We want to find a solution, agree on it, implement it, and launch it by 2035. The problem is essentially in Bitcoin, the way that you identify the owner of a coin is that when they spend this coin, they sign the request to spend it with a public signature. The information of what is the corresponding public key is available in one way or another. This is how we know that this money actually belongs to the person who tries to spend it because they have a legitimate signature.  

But this assumes that you can't forge signatures, even if you know the public key for verifying signatures. And even if you know a lot of signatures created by the corresponding secret key, you can't in any way feasibly find the secret key or forge signatures or anything like that. Well, quantum computers apparently can forge signatures very, very fast in this encryption scheme. Again, the details kind of vary. It depends if we are talking about Schnorr signatures versus the ECDSA signatures. But in both cases, if I have the public key, like the verification key, I can reverse engineer the secret key, the signature key, very, very efficiently on a quantum computer. 

People enjoy the sport of just looking at the literature and finding the paper that says, “we can do it with n qubits” for the smallest n they can find. And then they're like, “ha ha, you only need 800 qubits.” What they don't realize is that this is a trade-off. People find ways to narrow the amount of needed memory, but they pay for it in increasing the depth of the computation. So, okay, you need less qubits, but now you need more coherence time. You need to do more computations in a fault-tolerance way. It's not really just about the number of qubits, but I think that if we have scalable computers that can handle 5,000 qubits, 4,000 qubits -- and I'm talking about perfect logical qubits, not about noisy qubits -- then we will already have a problem.  

In centralized contexts, it's actually easier to deal with this problem. It's not trivial at all, but it's easier because you can just implement a new scheme, which is post-quantum. We have schemes that are post-quantum. And then just force your entire organization to migrate. 

Now, these things are not easy at all. They released the WEP and Wi-Fi standard when Wi-Fi just started being common. And about five minutes later, people found a break and we upgraded to WPA.  10 years later, there were still some corporations that were found to still use WEP. I think there were actual thefts because of that. It's hard to mobilize people, but it's still extremely easy in a centralized environment. You can do stuff like just implementing this new signature scheme and say that starting this date, signed documents which are signed by a pre-quantum scheme are not considered valid anymore on the policy level.  
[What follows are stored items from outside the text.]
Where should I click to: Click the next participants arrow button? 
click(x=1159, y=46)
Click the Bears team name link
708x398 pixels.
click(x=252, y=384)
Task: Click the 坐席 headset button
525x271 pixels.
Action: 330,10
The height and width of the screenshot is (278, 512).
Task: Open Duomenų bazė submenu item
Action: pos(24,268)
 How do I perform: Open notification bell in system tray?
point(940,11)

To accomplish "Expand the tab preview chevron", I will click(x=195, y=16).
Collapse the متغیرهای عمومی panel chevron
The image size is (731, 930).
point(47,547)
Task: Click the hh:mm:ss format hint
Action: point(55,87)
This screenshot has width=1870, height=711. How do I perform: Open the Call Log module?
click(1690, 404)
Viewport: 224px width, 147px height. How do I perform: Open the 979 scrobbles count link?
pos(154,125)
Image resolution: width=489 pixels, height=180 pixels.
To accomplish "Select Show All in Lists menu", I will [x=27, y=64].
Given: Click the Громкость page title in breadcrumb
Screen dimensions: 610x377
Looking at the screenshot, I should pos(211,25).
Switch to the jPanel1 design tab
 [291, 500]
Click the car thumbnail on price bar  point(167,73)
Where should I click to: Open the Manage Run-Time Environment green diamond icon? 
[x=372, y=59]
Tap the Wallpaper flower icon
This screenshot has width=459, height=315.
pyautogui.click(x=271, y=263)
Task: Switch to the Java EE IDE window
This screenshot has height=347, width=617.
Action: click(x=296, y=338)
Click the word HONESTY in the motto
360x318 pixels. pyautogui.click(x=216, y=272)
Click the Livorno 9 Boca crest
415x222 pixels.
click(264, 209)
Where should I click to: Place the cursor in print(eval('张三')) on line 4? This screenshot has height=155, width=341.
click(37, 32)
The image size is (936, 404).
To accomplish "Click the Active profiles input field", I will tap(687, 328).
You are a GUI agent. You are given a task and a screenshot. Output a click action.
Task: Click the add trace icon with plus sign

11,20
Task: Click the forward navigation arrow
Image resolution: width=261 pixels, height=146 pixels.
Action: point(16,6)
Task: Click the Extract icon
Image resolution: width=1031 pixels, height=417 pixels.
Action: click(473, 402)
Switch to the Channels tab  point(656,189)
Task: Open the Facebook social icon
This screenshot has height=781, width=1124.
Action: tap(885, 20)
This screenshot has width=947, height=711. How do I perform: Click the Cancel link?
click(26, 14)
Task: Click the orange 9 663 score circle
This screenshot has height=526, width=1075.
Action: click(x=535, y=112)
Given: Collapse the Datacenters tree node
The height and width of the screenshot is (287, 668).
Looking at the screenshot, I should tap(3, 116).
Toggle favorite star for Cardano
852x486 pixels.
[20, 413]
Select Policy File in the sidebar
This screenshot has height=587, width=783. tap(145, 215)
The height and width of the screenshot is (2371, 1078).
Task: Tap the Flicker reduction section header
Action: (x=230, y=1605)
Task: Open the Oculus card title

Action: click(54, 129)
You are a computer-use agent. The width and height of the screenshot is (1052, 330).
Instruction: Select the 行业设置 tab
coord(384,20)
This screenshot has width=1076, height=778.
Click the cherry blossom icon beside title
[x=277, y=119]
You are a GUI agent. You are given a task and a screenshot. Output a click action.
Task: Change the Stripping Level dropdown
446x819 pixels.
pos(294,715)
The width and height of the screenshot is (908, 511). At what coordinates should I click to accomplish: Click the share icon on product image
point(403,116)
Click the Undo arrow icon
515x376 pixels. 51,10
So there's all sorts of stuff you can do. In Bitcoin, there are two problems with that. One is that whatever you want to do, you need everyone to agree on it, because everyone can fork and implement their solution. The challenge is to find a solution that you could rally most of the community behind. 

But the other problem is that there is quantum loot on the chain that arguably there is no way to migrate because the keys are likely lost. So what are you doing about this? If you burn this money, then some people would not tolerate this kind of intervention in other people's wallets. They say, you can't go and hardwire the fact that this money is no longer good. It's just that the entire point of decentralization is that this is impossible. 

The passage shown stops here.